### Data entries
>>>>

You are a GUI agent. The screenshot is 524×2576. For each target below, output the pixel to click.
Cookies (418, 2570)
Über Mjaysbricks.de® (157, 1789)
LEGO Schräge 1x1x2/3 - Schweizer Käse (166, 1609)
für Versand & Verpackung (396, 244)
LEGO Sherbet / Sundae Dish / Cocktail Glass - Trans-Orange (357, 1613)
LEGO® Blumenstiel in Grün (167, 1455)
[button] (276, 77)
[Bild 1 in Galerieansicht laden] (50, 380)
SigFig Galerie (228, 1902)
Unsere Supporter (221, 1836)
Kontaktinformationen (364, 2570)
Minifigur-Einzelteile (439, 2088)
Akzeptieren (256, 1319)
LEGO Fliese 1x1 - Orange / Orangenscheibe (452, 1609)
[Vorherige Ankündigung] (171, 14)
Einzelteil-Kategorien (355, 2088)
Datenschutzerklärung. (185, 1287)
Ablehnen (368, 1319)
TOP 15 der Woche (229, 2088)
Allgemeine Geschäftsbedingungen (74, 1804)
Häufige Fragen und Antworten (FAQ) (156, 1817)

<<<<

### DIRECTIONS
From the records above, copy each line that contains the word "Orange".

### RESPONSE TO THIS EXERCISE
LEGO Sherbet / Sundae Dish / Cocktail Glass - Trans-Orange (357, 1613)
LEGO Fliese 1x1 - Orange / Orangenscheibe (452, 1609)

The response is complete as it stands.